Ruth is thirty years old. She works as a nurse in a care home and her fiancé has just broken up with her. The only thing she has left of him is their shopping list for the upcoming week.
And so she uses that list to tell her story. Starting with six eggs, and working through spaghetti and strawberries, and apples and tea bags, Ruth discovers that her identity has been crafted from the people she serves; her patients, her friends, and, most of all, her partner of ten years. Without him, she needs to find out – with conditioner and single cream and a lot of sugar – who she is when she stands alone.
‘A Bridget Jones for cynical souls’ Natasha Bell, author of The Perfect Wife
I have a serious case of cover love with this book. Isn’t it gorgeous? And significant to the storyline too.
This is the story of Ruth, a 30 year old woman. As the book begins her partner of 10 years, Neil, has left her. It’s clear that she relied on him hugely and she’s cast adrift without him. All that is left is a shopping list for the upcoming week and this list forms the chapter titles for the entire book, e.g. six eggs, sandwich bread, diet coke and so on. There is a link between the food and what happens in the chapter too, but it’s often more of an obscure link rather than a direct one.
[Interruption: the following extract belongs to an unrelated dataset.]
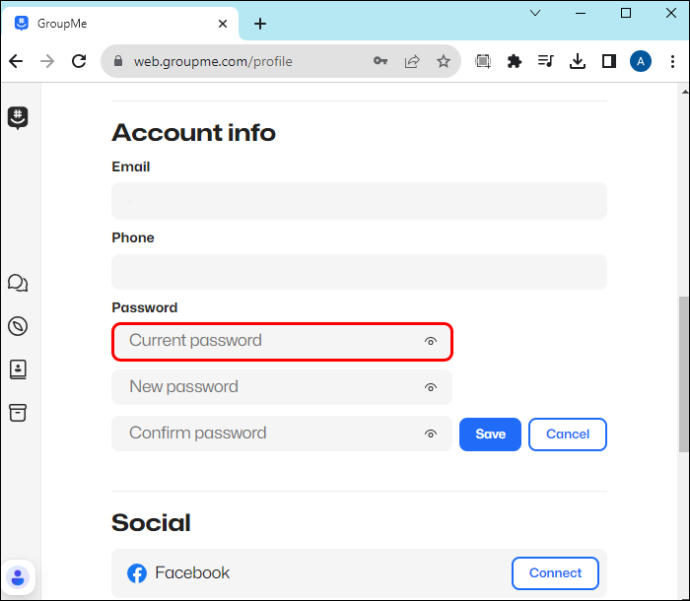Reveal the new password with eye icon
The width and height of the screenshot is (690, 601).
click(430, 388)
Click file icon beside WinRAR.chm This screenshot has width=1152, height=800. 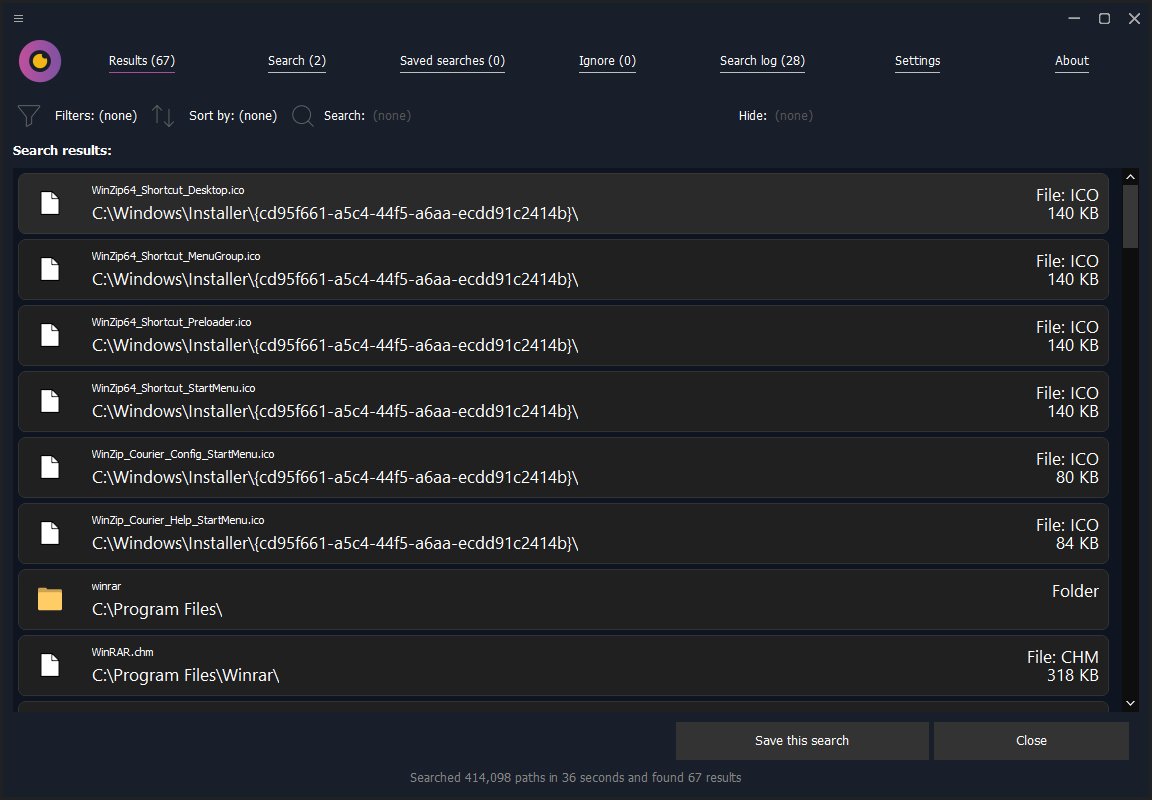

Ruth is quite clearly a woman who has no confidence, she barely eats, she doesn’t really know who she is. Neil was a crutch on which she leaned for support. However, some of the chapters from Neil’s point of view, letters in fact, make it clear that he was not a particularly good person. Then there’s her ‘friend’ and work colleague, Alanna, who I wasn’t at all sure about.
The sections simply from Ruth’s point of view were my favourites and I must admit I found some of her behaviour quite amusing once or twice. I did struggle a little with the more unusual styles of writing such as her rather strange dreams, the phone/internet conversations between Alanna and her friends, and text messages, although I think that was more to do with trying to follow the layout of them as much as anything else.
Shelf Life is an unusual book and I suspect one that may divide readers. I’ve seen it described as experimental in style and yes, I think this is very accurate. This reader found it to be a rather sad story of a woman with no self-worth, probably depressed and lonely, and the whole thing has a sort of mournful air to it. Not the easiest of reads and yet I did have a soft spot for Ruth and I really felt she was a victim of life itself. I thought her story was very honest. I’m glad I read Shelf Life, it has a very interesting feel to the way it’s set up and I think there are aspects that will stay with me.
Livia Franchini is a writer and translator from Tuscany, Italy, whose work has been published in numerous publications and anthologies. She has translated Michael Donaghy, Sam Riviere and James Tiptree Jr. among many others. In 2018, she was one of the inaugural writers-in-residence for the Connecting Emerging Literary Artist project, funded by Creative Europe. She lives in London, where she is completing a PhD in experimental women’s writing at Goldsmiths.